Other than those exciting moments, the night generally consists of trying to stay awake while reading, or attempting to dodge interns that want to set up suturing contests for the med students (which consist of locking medical students in a supply closet with a needle, thread, and washcloths and a set of ill-defined rules).

The off-nights are the ones where things get really interesting. Because, like a Pavlovian kanine, I awake, make coffee and read the online editions of the requisite local and national papers. Then I look at the clock and realize that it is 7 pm, I am eating frosted mini-wheats and every possible thing I planned to do today is impossible to accomplish (note: I live in Detroit, MI, which besides being famous for other things should be famous for any relevant store closing at 5 pm. Especially when the Tigers play a day game and the wings season is done).

I can usually think of few things to knock off before nine pm. Namely, I travel to the suburbs, do some grocery shopping, take a run, and catch the last of whatever interesting prime time TV is on (today, the Celtics-Cavs game 6. Faaaaantastic).

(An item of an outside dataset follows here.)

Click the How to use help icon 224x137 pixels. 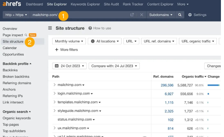tap(90, 28)
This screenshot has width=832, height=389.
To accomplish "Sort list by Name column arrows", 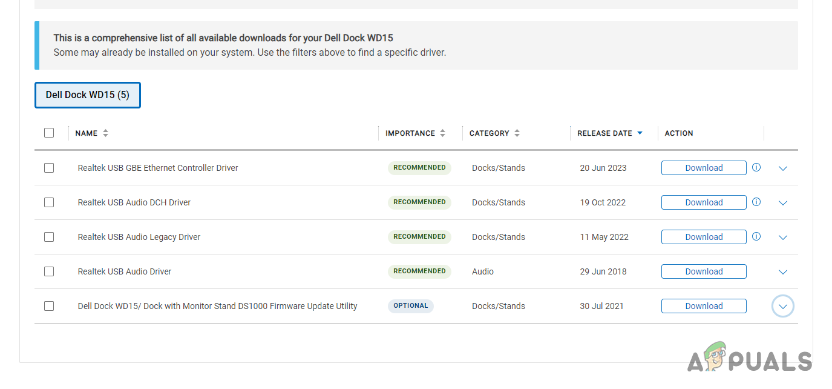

But inevitably, one am rolls around and I feel a panic like I should be getting tired, but am not. At this time, I force myself to close the blinds because its weird that the city is asleep (as it has been since five pm, but at least now, the sun also is shut down) and try and pretend it’s the day.

I answer all the e-mails I’ve waited to reply to. Answer a phone call or two to my west coast acquaintances, catch up on all of the serious and non-serious news I have been missing out on the last few days. Of course, now its 2 am, and I can’t in good conscience study at 2 am, so I wait for tiredness to set in.

And of course it does. Even earlier than my usual 9 am bedtime, by 4 am, my body is psychologically defeated and lets me drift off to slumber reading whichever piece of fiction is on loan from Detroit’s fine public library system. And while its not the sort of cognizant slumber that characterizes my naps, I am not quite fully asleep either.

Sleep is never quite as deep on the days off, and my state of awakeness is never quite as acute either. I find my self in a sort of perpetual half-sleep. Amazed constantly that I am either sleeping at such an hour, or awake at such an hour. And while I simply try and reverse the am/pm function of the clock in my mind, the outdoor lighting, television schedule, internal clock always remind me I am doing something unnatural.

Thank goodness I only have two more nights left before I can return to some sense of normalcy. Because even if the working days will be 14 hours long, at least I will know what to do with myself when I get a day off.